We don't actually know a great deal about Nest other than her many liasons - it is her offspring that makes her historically important, For from her liasons sprang a dynasty - the Fitzgeralds, the Fitzhenrys and the Carews - who led the campaigns against Ireland.  President John Fitzgerald Kennedy is supposed to be descended from her.

 

Little England Beyond Wales

Henry granted Pembroke its first charter bestowing on it special privileges so as to encourage settlers who would in turn provide a ready supply of men to defend this newly won territory.  Pembroke grew into one of the earliest towns in Wales and would have consisted of a cluster of cruck houses or clom cottages outside the Castle gates. The castle, still a wooden structure, would have been a refuge in times of trouble - there was always the threat from the Welsh, who were not subdued as easily as the English had been.

**Requirements**.
- A) Decide whether each statement agrees with the Pembroke passage, answering yes or no and quoting the words that settle it: (i) Henry granted Pembroke its first charter. (ii) At that time the castle was built of stone. (iii) The Welsh were subdued more easily than the English.
- B) Which families does the Pembroke passage name as the dynasty that sprang from Nest?
The entries that come next are drawn from a separate source and have no connection to the Pembroke passage.

**Provided records**.
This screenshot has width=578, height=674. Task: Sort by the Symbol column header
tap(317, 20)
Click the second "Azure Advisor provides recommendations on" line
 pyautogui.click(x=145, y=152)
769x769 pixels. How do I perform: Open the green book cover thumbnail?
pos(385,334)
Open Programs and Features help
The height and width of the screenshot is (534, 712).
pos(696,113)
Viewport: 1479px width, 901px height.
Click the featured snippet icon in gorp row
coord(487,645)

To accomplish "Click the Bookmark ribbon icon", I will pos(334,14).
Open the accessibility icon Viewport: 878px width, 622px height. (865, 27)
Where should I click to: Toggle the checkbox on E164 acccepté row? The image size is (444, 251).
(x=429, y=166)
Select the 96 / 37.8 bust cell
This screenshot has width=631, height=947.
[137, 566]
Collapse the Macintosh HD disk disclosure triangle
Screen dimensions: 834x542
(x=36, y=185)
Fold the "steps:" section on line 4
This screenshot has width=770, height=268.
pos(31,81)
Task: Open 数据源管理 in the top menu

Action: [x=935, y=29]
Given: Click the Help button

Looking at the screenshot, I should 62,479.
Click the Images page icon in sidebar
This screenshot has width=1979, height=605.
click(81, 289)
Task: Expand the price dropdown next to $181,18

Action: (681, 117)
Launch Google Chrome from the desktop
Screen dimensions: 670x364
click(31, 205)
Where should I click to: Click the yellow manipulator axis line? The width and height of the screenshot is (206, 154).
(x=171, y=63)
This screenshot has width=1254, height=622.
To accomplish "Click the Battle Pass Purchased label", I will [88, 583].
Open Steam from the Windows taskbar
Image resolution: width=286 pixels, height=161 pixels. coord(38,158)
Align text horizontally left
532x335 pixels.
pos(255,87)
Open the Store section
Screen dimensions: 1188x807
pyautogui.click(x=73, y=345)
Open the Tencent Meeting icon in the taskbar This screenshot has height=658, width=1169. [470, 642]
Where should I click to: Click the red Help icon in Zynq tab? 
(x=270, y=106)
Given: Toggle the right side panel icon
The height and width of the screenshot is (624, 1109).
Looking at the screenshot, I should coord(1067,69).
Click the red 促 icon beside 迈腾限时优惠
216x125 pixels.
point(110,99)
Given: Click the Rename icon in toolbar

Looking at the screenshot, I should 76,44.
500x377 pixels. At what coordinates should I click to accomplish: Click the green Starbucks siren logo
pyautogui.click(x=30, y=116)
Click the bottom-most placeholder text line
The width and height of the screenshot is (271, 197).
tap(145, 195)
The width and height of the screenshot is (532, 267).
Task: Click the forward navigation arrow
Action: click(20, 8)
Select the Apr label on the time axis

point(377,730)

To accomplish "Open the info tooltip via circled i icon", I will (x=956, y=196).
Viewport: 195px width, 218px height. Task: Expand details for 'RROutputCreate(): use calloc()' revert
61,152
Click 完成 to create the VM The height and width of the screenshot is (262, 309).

**Task results**.
- A)
(i) Yes: "Henry granted Pembroke its first charter"
(ii) No: "The castle, still a wooden structure"
(iii) No: "the Welsh, who were not subdued as easily as the English had been"

- B) The Fitzgeralds, the Fitzhenrys and the Carews.